Inhibition of ATP synthase reverse activity restores energy homeostasis in mitochondrial pathologies

Abstract

The maintenance of cellular function relies on the close regulation of adenosine triphosphate (ATP) synthesis and hydrolysis. ATP hydrolysis by mitochondrial ATP Synthase (CV) is induced by loss of proton motive force and inhibited by the mitochondrial protein ATPase inhibitor (ATPIF1). The extent of CV hydrolytic activity and its impact on cellular energetics remains unknown due to the lack of selective hydrolysis inhibitors of CV. We find that CV hydrolytic activity takes place in coupled intact mitochondria and is increased by respiratory chain defects.

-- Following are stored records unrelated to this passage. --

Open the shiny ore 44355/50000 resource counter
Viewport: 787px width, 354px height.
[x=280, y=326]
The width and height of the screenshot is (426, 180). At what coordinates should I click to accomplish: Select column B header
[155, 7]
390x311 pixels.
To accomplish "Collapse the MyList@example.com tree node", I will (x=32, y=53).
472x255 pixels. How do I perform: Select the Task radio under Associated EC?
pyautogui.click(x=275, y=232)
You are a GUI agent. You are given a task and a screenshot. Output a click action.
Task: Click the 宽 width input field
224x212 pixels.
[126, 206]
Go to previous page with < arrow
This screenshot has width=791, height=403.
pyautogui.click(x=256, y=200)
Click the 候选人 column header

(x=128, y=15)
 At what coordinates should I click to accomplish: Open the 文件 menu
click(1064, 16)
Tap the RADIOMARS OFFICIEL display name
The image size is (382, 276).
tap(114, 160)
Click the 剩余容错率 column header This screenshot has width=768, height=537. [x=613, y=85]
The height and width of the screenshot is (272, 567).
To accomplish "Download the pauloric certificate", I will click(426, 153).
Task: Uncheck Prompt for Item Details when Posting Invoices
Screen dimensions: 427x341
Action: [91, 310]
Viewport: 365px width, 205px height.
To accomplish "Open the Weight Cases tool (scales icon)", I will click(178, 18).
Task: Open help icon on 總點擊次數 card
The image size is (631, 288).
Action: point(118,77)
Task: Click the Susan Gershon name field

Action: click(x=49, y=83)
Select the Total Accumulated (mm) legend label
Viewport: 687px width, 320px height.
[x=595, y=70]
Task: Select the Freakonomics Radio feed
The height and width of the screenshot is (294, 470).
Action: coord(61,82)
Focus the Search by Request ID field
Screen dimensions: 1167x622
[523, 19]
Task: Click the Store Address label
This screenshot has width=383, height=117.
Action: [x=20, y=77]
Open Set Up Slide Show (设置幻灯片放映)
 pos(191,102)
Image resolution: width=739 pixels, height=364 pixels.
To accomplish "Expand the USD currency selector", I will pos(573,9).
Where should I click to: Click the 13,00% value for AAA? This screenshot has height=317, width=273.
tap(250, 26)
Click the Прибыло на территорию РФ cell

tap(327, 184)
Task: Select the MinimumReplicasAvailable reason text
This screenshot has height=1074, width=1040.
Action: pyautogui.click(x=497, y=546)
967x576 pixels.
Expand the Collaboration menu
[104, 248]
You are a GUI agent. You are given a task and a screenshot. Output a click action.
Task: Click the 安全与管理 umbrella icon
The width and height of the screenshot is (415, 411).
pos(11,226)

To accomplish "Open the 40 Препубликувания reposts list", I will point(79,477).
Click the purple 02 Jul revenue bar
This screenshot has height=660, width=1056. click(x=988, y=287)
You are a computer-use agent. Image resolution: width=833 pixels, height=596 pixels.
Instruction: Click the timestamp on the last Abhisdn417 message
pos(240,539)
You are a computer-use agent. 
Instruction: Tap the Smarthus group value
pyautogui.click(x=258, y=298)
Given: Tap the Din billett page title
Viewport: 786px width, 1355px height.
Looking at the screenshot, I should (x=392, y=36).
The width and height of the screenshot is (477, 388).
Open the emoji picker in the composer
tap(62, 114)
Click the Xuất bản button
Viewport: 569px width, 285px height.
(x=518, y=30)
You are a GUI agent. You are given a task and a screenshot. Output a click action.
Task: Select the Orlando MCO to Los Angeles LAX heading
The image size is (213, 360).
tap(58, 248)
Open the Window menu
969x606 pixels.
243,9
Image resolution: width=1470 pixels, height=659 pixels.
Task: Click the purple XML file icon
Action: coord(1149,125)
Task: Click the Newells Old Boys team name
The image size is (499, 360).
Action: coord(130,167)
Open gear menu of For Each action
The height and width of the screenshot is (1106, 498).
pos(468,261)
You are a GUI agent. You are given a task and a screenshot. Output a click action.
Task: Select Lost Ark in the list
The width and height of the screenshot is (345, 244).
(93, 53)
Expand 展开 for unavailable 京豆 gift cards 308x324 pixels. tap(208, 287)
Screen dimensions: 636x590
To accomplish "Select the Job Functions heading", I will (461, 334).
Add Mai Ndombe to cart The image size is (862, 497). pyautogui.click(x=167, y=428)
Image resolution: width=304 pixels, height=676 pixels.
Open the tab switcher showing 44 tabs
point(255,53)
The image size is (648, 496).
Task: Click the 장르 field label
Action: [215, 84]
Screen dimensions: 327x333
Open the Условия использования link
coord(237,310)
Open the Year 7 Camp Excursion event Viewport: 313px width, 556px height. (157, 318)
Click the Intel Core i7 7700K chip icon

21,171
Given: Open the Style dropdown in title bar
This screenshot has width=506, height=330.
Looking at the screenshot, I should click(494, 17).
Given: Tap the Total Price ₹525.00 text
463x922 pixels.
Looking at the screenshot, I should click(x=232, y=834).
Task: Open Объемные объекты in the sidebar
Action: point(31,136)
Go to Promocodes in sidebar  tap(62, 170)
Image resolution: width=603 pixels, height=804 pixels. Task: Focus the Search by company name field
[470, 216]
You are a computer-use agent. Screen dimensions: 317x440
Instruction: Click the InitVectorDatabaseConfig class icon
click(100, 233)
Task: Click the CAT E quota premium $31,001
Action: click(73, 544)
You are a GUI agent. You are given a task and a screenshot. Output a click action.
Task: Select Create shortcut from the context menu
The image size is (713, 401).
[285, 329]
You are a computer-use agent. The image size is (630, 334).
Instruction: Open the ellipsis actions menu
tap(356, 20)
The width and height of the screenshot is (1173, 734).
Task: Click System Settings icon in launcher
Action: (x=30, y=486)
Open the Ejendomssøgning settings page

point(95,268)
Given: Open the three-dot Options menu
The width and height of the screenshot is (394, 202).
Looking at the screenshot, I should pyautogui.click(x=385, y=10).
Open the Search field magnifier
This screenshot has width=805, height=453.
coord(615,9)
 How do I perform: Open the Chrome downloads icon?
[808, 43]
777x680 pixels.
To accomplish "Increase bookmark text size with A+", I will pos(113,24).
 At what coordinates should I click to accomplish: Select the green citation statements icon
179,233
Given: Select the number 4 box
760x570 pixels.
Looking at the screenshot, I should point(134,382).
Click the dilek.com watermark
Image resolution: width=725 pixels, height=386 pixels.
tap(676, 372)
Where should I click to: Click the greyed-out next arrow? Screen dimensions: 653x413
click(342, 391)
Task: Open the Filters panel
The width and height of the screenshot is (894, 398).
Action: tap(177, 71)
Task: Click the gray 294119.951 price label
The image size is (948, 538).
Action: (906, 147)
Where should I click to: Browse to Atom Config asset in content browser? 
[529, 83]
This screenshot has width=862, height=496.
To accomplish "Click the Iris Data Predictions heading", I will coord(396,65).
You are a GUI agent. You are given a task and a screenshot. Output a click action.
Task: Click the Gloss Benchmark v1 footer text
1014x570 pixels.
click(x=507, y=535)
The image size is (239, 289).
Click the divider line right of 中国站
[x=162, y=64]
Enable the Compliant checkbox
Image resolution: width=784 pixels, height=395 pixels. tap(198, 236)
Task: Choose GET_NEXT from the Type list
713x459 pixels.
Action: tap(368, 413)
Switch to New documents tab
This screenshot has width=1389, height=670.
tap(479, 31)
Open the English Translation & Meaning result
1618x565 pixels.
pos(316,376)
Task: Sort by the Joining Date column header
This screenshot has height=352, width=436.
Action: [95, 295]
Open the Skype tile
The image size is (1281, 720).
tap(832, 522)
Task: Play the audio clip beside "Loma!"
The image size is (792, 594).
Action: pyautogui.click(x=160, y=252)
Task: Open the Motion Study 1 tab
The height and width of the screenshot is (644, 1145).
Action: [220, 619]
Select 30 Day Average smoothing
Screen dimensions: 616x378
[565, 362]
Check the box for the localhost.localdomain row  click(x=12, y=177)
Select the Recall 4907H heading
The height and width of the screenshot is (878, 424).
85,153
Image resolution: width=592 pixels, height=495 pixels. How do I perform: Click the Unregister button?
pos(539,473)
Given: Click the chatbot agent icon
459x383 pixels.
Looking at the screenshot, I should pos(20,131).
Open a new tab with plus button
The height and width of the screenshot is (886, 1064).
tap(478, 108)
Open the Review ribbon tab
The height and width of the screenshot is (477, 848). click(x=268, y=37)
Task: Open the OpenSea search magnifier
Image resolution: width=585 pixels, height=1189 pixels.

We identified (+)‐Epicatechin as a selective inhibitor of ATP hydrolysis that binds CV while preventing the binding of ATPIF1. In cells with Complex‐III deficiency, we show that inhibition of CV hydrolytic activity by (+)‐Epichatechin is sufficient to restore ATP content without restoring respiratory function. Inhibition of CV–ATP hydrolysis in a mouse model of Duchenne Muscular Dystrophy is sufficient to improve muscle force without any increase in mitochondrial content. We conclude that the impact of compromised mitochondrial respiration can be lessened using hydrolysis‐selective inhibitors of CV. image In mitochondria, Complex V can rotate forward or reverse to either synthesize or hydrolyze ATP respectively. Here, isolated inhibition of the reverse activity of CV is sufficient to prevent ATP depletion in conditions of impaired respiration. A new assay to quantify ATP hydrolysis by ATP synthase (CV) shows that CV reverse activity occurs in coupled mitochondria. The polyphenol (+)‐Epicatechin is identified as a selective inhibitor of CV reverse activity while leaving synthesis unaffected. In cells with impaired respiratory function (+)-Epicatechin can increase cellular ATP content without restoring respiratory function. Muscle injury in a mouse model of Duchenne Muscular Dystrophy results in an increased CV reverse activity that correlates with the loss of muscle strength. (+)‐Epicatechin decreases ATP hydrolysis and improves muscle force in the Duchenne Muscular Dystrophy mouse model.